* [Task requirements] From the data below, copy exactly the lines that lie between the one holding "設計號外 (157, 24)" and the one holding "politicii noastre de cookie-uri (146, 1398)", including both, and nothing more.

(Beginning of Dataset entries)

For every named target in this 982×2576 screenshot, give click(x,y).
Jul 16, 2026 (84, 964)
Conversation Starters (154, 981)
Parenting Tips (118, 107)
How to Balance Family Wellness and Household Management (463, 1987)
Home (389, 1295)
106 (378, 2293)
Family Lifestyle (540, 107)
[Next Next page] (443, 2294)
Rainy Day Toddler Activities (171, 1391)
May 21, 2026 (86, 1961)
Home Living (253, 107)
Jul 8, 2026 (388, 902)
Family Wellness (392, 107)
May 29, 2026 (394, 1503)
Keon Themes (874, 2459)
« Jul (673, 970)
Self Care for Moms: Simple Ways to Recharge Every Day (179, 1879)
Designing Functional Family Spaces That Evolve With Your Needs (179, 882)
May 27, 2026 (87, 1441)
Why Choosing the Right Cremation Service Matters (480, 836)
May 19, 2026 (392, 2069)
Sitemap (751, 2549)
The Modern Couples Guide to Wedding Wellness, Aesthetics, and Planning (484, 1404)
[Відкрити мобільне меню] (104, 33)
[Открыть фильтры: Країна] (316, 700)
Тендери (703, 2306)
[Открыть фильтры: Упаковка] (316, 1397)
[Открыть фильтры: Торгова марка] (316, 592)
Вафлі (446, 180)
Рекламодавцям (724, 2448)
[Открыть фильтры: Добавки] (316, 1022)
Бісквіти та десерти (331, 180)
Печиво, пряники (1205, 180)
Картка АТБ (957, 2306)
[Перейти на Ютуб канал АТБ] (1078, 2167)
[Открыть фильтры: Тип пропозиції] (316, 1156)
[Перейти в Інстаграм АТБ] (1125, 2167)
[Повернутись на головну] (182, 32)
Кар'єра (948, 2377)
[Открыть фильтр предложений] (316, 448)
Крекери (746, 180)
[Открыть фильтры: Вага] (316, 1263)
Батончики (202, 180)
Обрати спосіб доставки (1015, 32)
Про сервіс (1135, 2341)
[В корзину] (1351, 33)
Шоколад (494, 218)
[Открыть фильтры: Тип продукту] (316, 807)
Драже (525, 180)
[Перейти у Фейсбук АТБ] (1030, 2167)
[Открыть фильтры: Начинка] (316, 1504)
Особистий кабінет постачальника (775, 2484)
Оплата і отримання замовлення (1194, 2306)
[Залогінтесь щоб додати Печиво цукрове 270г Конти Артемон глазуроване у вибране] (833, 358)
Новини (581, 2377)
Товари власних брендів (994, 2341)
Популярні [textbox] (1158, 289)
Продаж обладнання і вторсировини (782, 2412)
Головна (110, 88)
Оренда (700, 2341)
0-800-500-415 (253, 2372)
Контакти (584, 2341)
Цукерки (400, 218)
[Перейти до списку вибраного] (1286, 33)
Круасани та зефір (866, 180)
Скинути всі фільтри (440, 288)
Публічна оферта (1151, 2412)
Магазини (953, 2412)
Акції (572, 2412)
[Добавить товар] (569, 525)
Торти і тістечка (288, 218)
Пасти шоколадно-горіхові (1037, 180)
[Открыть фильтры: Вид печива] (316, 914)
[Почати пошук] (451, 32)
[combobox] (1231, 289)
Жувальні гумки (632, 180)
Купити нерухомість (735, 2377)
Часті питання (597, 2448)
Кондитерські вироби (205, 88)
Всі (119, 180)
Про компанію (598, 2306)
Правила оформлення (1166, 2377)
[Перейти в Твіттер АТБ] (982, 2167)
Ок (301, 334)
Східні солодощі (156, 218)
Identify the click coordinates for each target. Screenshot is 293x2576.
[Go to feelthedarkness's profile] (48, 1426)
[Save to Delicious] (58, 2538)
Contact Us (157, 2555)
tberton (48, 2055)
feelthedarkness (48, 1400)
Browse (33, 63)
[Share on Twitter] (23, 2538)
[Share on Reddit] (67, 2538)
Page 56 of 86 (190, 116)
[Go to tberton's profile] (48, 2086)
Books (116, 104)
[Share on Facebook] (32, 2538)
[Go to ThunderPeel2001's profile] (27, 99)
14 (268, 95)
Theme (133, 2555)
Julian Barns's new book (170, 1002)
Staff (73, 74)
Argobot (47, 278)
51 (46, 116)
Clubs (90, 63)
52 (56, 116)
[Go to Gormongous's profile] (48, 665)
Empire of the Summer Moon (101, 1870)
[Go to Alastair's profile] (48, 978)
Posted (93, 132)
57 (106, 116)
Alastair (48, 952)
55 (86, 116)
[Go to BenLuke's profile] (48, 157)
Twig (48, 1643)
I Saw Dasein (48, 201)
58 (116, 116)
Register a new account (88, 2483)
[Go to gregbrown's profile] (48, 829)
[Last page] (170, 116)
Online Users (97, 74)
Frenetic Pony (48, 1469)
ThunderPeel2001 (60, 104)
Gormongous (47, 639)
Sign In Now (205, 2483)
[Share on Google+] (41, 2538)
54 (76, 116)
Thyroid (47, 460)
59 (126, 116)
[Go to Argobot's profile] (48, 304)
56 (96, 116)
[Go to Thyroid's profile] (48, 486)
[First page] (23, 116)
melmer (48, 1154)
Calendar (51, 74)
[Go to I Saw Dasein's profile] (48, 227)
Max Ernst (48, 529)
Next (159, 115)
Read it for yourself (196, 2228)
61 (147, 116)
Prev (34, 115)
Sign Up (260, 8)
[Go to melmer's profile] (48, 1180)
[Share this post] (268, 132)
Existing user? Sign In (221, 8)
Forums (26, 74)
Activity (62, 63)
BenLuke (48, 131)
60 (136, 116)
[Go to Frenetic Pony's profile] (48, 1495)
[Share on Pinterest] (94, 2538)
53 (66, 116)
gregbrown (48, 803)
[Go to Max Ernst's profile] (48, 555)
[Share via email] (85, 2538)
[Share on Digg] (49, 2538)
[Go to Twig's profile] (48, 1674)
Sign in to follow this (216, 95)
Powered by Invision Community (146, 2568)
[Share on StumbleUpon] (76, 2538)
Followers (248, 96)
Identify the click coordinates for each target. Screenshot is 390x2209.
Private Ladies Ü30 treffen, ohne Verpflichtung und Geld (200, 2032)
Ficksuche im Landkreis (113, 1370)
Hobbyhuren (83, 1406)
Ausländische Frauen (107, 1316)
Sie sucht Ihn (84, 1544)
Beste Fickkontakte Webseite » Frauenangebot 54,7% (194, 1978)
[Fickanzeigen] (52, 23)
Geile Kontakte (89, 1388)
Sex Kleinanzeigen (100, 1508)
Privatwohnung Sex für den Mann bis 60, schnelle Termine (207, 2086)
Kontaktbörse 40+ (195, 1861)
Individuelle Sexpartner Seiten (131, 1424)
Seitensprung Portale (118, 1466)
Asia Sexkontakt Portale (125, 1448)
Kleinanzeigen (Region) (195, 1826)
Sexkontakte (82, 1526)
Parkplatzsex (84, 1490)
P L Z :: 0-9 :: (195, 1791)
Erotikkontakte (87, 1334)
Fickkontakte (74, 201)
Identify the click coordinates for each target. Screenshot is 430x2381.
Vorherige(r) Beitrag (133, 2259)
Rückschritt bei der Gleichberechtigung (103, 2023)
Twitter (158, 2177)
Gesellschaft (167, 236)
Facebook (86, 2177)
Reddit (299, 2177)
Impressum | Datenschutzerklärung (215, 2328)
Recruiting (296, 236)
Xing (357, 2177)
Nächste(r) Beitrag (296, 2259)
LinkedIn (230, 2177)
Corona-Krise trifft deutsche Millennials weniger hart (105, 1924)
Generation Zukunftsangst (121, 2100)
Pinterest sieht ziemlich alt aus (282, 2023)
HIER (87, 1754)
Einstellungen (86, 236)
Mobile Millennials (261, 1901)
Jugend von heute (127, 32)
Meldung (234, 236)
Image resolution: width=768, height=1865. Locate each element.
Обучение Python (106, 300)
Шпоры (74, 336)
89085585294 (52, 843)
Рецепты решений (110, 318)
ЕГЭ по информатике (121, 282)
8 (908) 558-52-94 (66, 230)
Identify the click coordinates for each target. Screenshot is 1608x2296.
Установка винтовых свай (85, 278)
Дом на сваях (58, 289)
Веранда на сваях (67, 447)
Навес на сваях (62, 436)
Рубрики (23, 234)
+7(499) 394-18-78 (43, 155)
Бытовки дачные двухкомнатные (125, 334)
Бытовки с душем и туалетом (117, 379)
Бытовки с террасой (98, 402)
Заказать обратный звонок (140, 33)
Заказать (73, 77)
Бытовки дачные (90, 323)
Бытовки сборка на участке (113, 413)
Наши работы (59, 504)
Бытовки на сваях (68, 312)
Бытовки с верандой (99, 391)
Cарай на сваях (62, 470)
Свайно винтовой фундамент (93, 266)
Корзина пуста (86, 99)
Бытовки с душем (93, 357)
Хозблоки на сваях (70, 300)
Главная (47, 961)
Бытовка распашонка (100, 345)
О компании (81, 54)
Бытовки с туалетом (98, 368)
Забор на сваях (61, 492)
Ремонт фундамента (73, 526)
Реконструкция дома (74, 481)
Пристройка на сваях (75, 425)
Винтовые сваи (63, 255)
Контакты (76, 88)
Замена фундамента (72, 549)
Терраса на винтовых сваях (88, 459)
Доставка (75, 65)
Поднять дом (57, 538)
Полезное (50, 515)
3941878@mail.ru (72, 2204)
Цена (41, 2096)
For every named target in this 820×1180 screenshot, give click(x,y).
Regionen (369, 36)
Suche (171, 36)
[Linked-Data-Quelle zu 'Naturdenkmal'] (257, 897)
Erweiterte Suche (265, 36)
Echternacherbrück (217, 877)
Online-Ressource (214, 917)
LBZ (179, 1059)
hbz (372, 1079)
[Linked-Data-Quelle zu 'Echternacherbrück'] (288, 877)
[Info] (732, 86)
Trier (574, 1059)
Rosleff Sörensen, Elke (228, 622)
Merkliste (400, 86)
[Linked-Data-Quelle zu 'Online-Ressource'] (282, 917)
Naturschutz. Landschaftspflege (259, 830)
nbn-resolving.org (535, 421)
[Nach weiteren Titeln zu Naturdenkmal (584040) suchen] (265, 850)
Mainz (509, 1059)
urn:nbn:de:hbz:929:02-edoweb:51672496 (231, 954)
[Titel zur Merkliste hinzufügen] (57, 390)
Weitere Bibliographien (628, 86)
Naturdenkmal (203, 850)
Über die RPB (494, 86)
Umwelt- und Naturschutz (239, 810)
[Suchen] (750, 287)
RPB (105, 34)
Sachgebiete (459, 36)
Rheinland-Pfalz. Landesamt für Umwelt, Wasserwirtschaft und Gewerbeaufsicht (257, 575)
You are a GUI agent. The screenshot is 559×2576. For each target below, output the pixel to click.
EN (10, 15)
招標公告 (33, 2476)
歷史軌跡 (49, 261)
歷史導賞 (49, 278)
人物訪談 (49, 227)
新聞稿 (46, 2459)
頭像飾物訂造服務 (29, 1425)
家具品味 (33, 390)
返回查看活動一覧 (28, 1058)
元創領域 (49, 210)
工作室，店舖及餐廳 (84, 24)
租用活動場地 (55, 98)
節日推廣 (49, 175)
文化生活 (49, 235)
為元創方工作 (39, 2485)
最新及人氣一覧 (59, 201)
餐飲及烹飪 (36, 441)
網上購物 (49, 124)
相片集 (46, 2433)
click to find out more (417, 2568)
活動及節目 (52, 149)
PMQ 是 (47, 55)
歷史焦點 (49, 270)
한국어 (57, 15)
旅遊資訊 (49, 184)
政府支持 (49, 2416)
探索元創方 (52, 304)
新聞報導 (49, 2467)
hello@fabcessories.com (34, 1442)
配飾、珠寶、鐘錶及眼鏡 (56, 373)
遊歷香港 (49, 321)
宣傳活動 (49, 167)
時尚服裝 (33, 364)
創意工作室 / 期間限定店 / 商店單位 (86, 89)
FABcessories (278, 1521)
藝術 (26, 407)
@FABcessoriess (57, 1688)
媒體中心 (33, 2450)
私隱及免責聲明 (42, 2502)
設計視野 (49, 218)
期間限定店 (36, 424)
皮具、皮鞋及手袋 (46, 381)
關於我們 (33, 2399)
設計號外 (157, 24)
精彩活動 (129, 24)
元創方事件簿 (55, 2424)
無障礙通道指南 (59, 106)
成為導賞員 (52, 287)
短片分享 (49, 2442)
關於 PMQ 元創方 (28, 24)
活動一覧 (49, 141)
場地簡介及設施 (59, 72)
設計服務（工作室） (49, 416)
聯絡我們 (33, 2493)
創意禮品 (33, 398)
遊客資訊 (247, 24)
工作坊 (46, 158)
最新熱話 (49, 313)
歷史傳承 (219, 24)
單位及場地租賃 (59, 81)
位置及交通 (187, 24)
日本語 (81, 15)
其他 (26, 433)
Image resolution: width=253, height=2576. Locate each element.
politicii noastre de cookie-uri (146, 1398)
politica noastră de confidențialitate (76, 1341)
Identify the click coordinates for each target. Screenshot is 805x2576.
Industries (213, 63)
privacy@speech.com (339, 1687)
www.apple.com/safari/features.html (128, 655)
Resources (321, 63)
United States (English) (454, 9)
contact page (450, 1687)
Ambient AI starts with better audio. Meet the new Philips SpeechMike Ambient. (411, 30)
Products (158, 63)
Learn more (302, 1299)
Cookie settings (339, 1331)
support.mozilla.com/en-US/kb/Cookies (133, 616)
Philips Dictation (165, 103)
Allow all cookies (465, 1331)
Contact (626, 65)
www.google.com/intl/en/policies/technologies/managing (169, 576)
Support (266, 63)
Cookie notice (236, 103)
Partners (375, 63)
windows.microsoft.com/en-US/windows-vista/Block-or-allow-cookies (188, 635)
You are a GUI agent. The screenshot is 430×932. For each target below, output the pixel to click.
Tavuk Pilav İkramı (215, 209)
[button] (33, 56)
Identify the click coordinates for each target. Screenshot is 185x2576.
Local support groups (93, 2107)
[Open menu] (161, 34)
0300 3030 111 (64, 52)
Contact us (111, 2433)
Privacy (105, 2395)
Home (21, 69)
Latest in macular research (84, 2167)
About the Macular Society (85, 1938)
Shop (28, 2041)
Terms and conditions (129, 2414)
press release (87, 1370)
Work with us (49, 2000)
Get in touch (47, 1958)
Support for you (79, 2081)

(End of Dataset entries)

* [Answer area]
設計號外 (157, 24)
精彩活動 (129, 24)
元創方事件簿 (55, 2424)
無障礙通道指南 (59, 106)
成為導賞員 (52, 287)
短片分享 (49, 2442)
關於 PMQ 元創方 (28, 24)
活動一覧 (49, 141)
場地簡介及設施 (59, 72)
設計服務（工作室） (49, 416)
聯絡我們 (33, 2493)
創意禮品 (33, 398)
遊客資訊 (247, 24)
工作坊 (46, 158)
最新熱話 (49, 313)
歷史傳承 (219, 24)
單位及場地租賃 (59, 81)
位置及交通 (187, 24)
日本語 (81, 15)
其他 (26, 433)
Image resolution: width=253, height=2576. Locate each element.
politicii noastre de cookie-uri (146, 1398)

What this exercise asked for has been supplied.